As much as most traders dislike placing stops, they’re part of the building blocks of a successful trading plan, and it does get one used to the fact that there will be situations where you are right in terms of direction yet nevertheless, you can get stopped out in the short term because of high market volatility.
That brings me to the second point. Many traders place stop-losses based on affordability instead of market volatility on the contract.
For example, take the 100oz gold futures contract. From the all time highs, we’ve had corrections of more than $100 ($10,000). So placing stops like $10 (1,000) is not exactly in your best interest. Even if you are a highly capitalized trader, it would be a bit hard to trade ranges like that. What to do?
1) Don’t trade it. If you can’t afford certain market volatility and daily trading ranges, seek those markets where volatility is lower and within your risk tolerance.
2) If you are keen on trading a certain market, you can wait until the volatility has dropped, namely the daily and weekly trading ranges are smaller.

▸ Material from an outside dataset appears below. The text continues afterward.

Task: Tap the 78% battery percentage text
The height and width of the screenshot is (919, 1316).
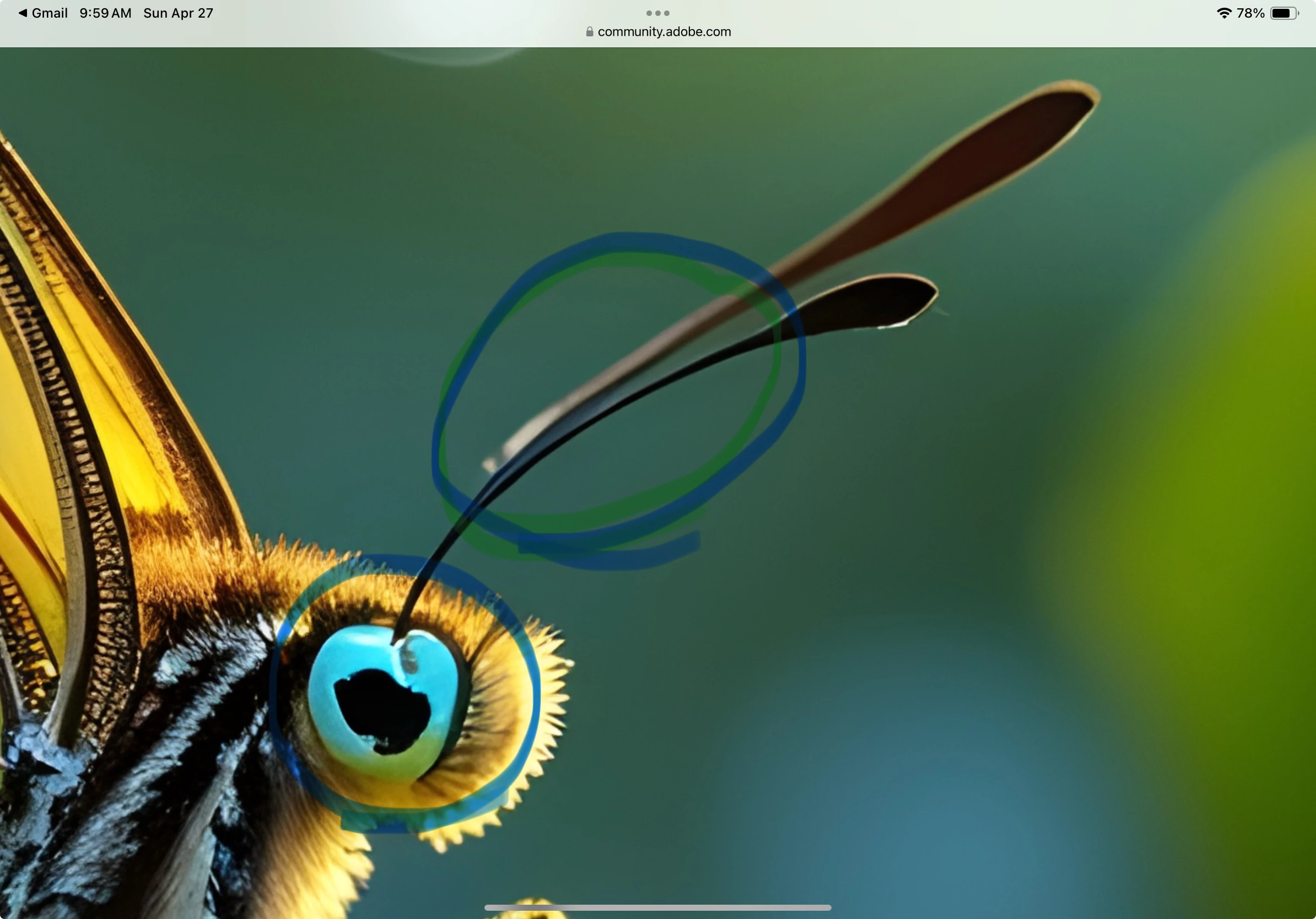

Lastly, I have a certain market belief which is a bit biased, but this is something that I truly believe in. If after placing a trade, the market becomes favorable quickly, you should adjust the stops losses closer to the current price.
If the market’s moving slowly, the stop loss should be kept further away from the current price.
Slower moving markets could signal a fundamental change as opposed to fast moving markets that just signal a highly speculative activity.
I hope this will help you in your trading.
STOP LOSS ORDERS MAY NOT LIMIT YOUR LOSSES TO THE AMOUNT INTENDED. CERTAIN MARKET CONDITIONS MAY GET DIFFICULT OR IMPOSSIBLE TO EXECUTE SUCH ORDERS. YOU SHOULD BE AWARE THAT THERE IS A RISK OF LOSS IN FUTURES TRADING. PAST PERFORMANCE IS NOT INDICATIVE OF FUTURE RESULTS.